What is expected: With the pictures left out, reproduce exactly the lines running from the line with "You are a GUI" to the last line of the material below.

Task input:
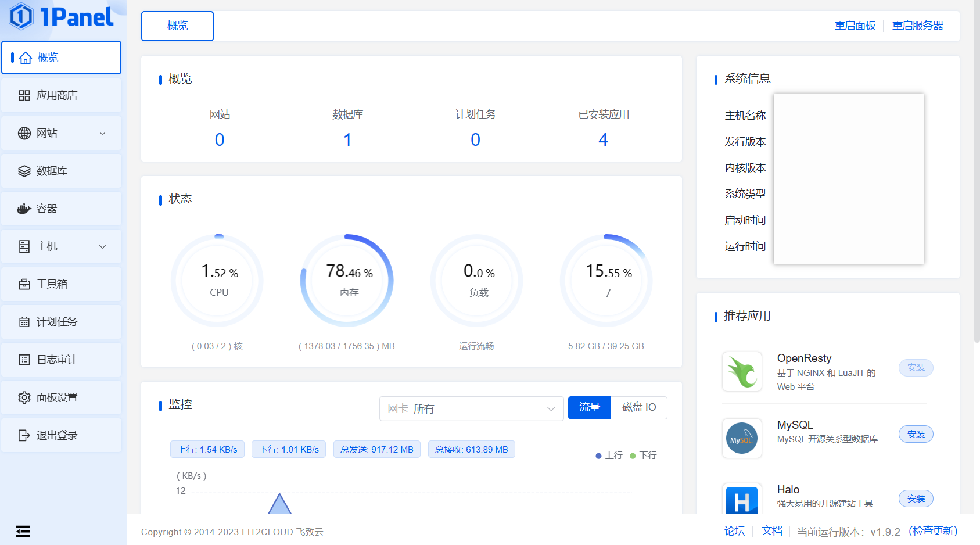Open panel settings (面板设置) gear icon
This screenshot has height=545, width=980.
coord(24,397)
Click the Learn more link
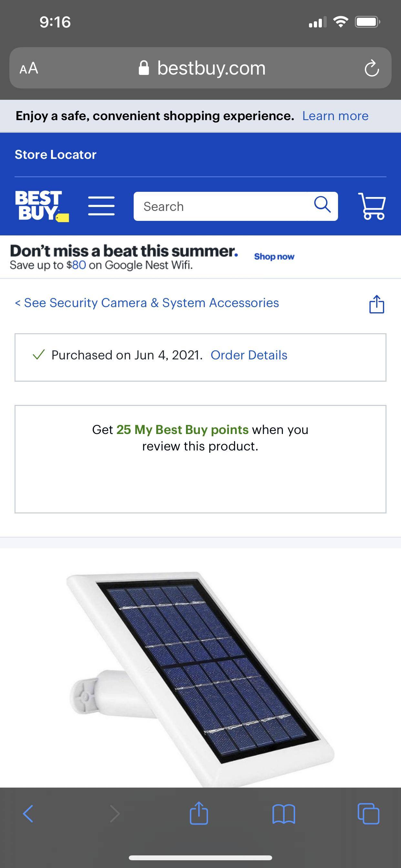 335,116
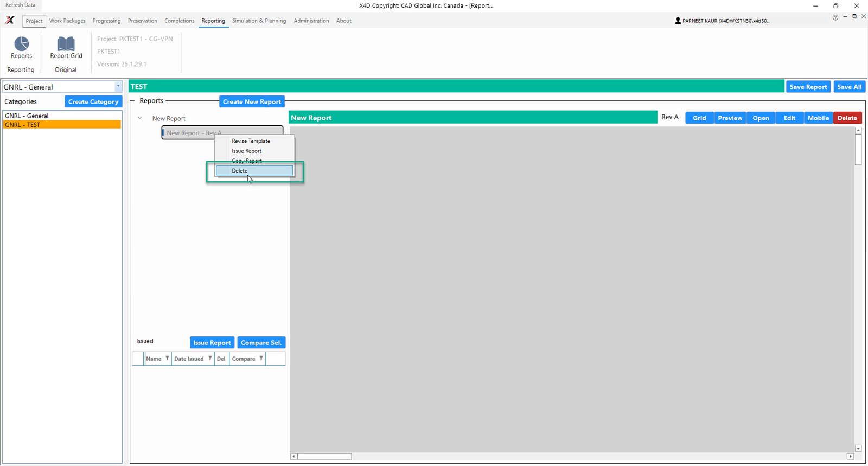Filter the Compare column
Screen dimensions: 868x466
click(261, 358)
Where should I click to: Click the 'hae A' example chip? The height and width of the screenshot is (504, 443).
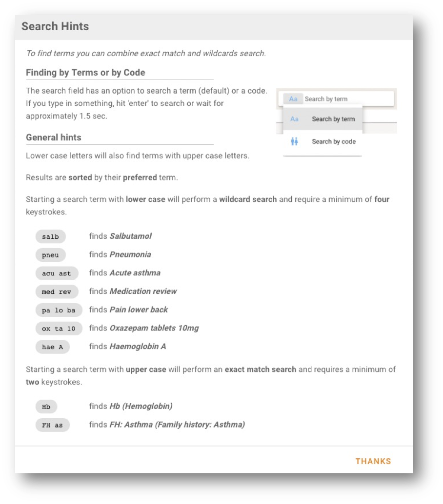pos(52,347)
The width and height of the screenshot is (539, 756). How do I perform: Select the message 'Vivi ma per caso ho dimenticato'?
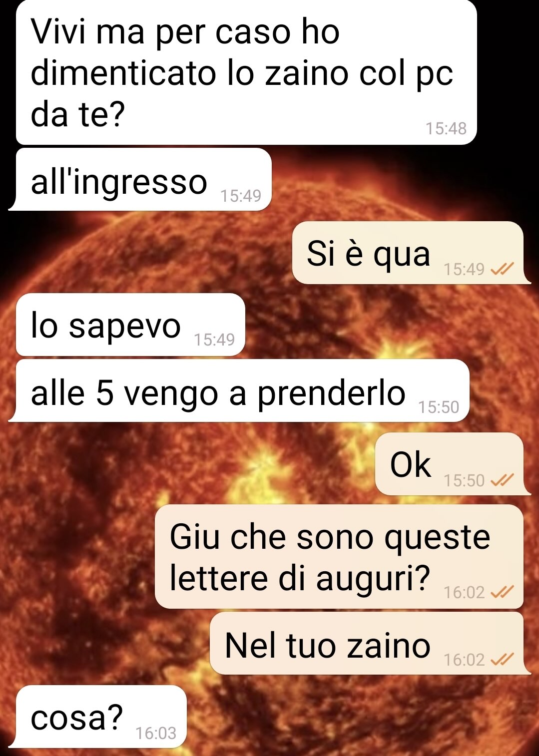(x=246, y=72)
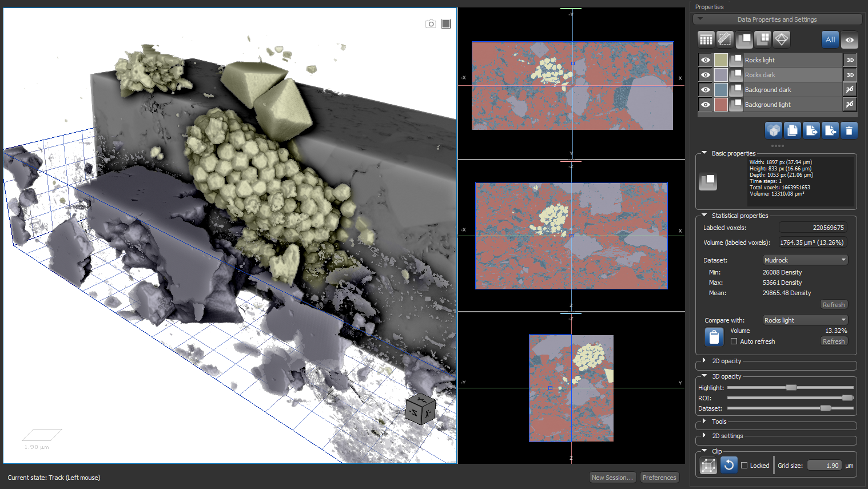Expand the 2D opacity section
Viewport: 868px width, 489px height.
[x=704, y=361]
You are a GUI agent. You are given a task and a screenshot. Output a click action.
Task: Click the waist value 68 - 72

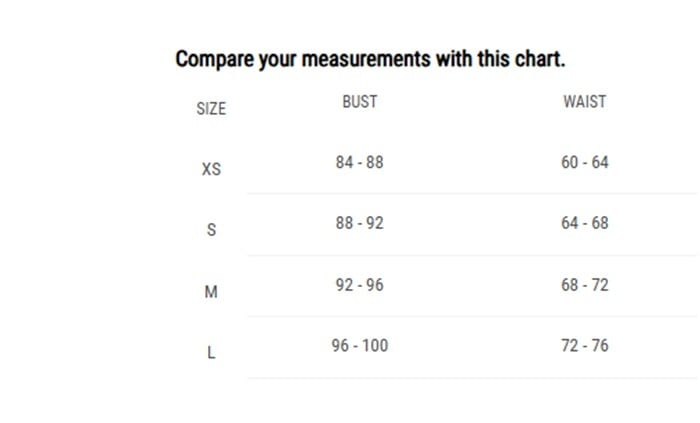click(x=585, y=285)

Output:
You are a GUI agent. You are given a task and a screenshot. Output a click action.
Task: Click the waist value 68 - 72

click(x=585, y=285)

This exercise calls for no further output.